TRY IT –
Keep each entry exactly as written when you repeat it, and skip the images.

(Entries taken from a collection)
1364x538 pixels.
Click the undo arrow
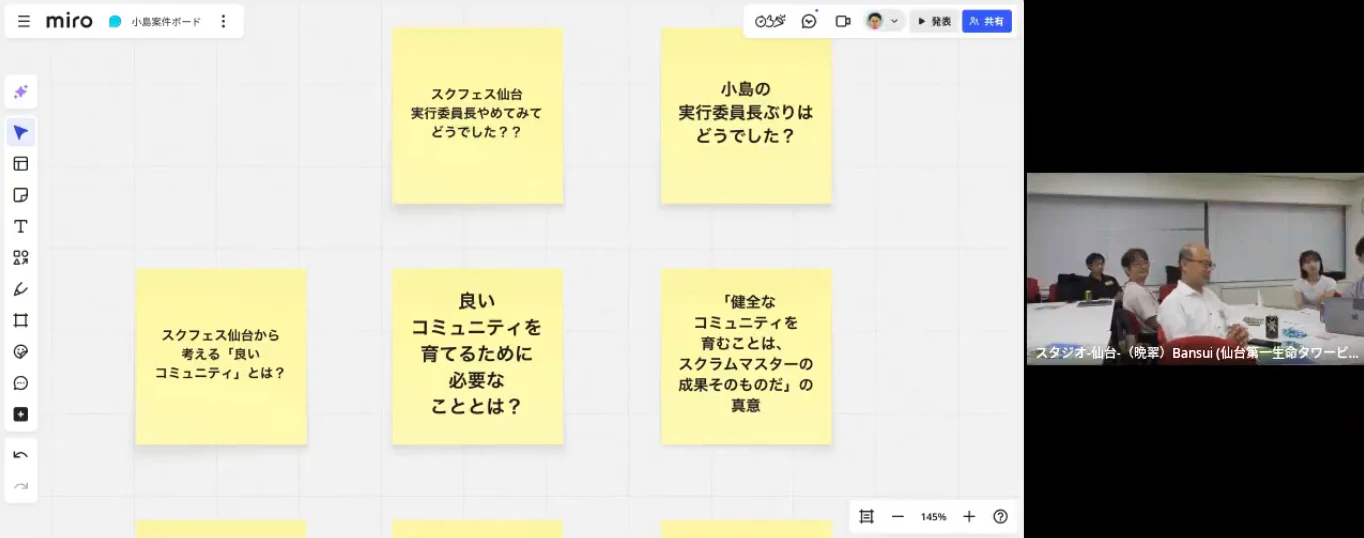pos(20,455)
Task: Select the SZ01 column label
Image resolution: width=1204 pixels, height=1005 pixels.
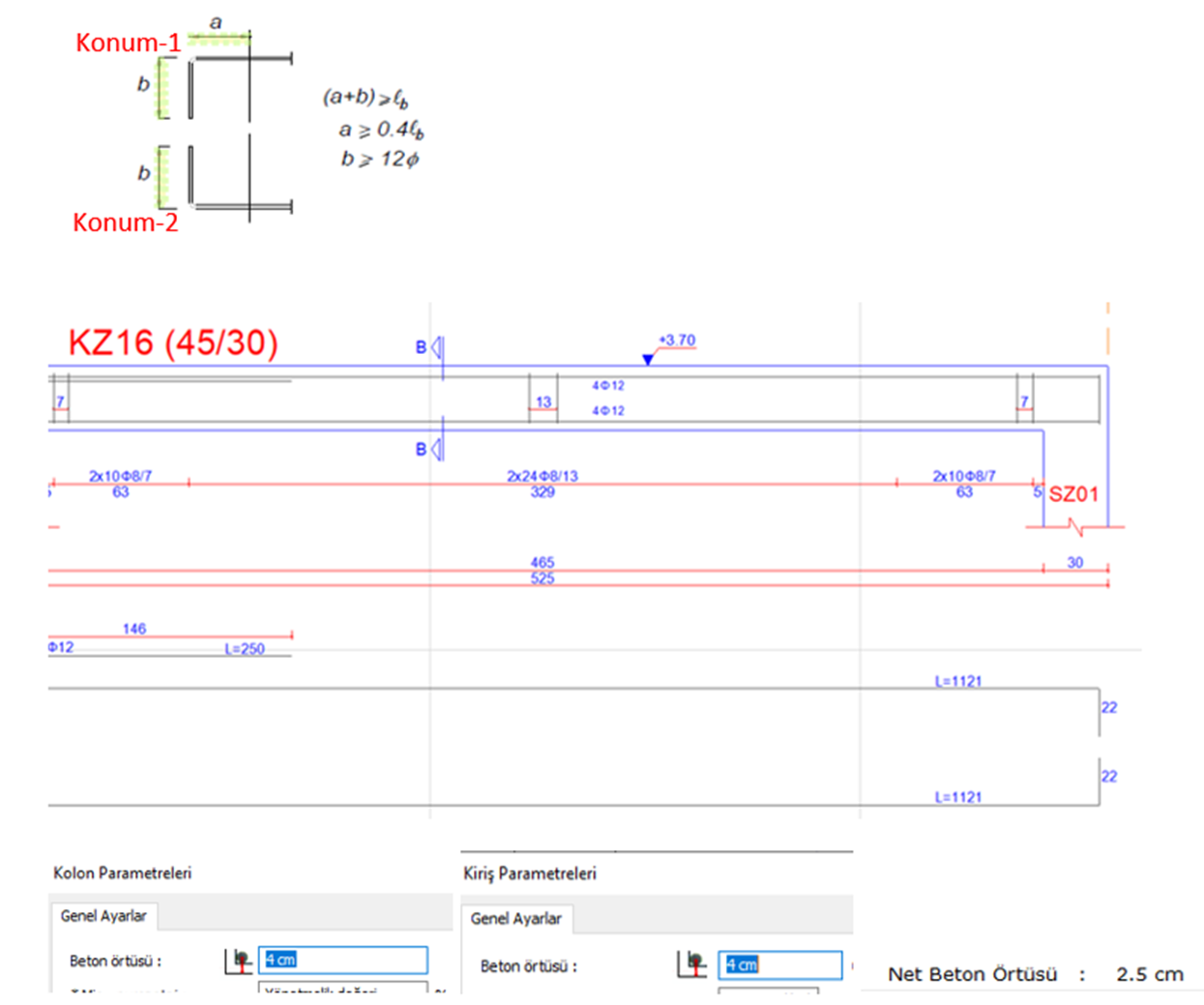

ANSWER –
1364x538 pixels.
Click the undo arrow
pos(20,455)
Task: Select the SZ01 column label
Image resolution: width=1204 pixels, height=1005 pixels.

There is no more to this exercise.